Dankzij een stijlvolle restauratie, renovatie, uitbreiding en reorganisatie kan het AfricaMuseum in Tervuren zijn rol als hedendaags kennis- en expositiecentrum beter dan ooit vervullen. Vooral de realisatie van het nieuwe onthaalpaviljoen – een verfijnde staal- en glasstructuur – gaf het museum opnieuw ademruimte. Dit transparante balkvolume is opgetrokken naast het historische gebouw en bundelt alle secundaire functies (onthaal en shop op het gelijkvloers, restaurant met panoramisch zicht op de verdieping). Onder dit onthaalvolume bevinden zich nog een vestiaire, vergaderzalen, een foyer, kinderauditoria en een refter, die van een rijkelijke natuurlijke lichtinval genieten dankzij de verdiepte Engelse koer. Het nieuwe gedeelte staat via een ondergrondse galerij in verbinding met het bestaande museum.

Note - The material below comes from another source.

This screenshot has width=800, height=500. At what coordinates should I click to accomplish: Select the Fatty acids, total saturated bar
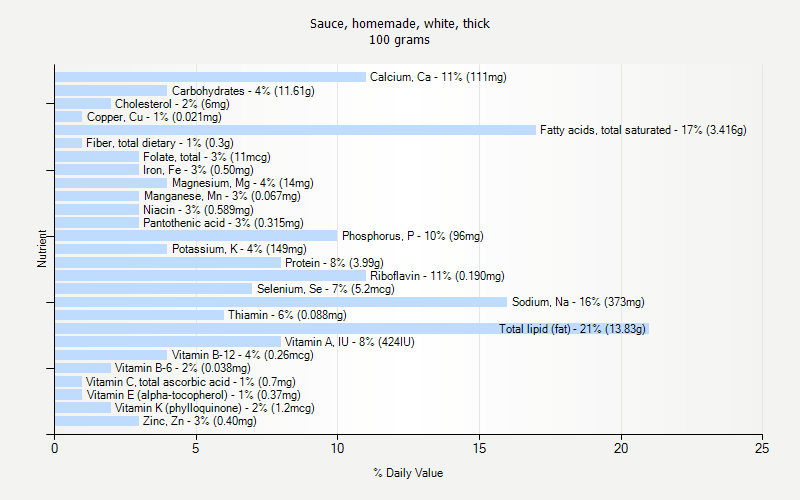(x=295, y=130)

Het onthaalpaviljoen is een opvallende nieuwkomer in de monumentale setting, maar gaat dankzij zijn glazen vliesgevel en slanke staalstructuur volledig op in de groene, historische context. De draagstructuur, die uit wit S355-staal bestaat, is onttrokken aan de beglaasde gevelvlakken. Een andere constructieve eyecatcher is de pivoterende scheidingswand van 5 op 14 meter in de ondergrondse galerij, die is opgebouwd uit een vakwerk van stalen UPN240-profielen. Ook het schrijnwerk, dat bestaat uit slanke, gemoffelde staalprofielen, mag er wezen.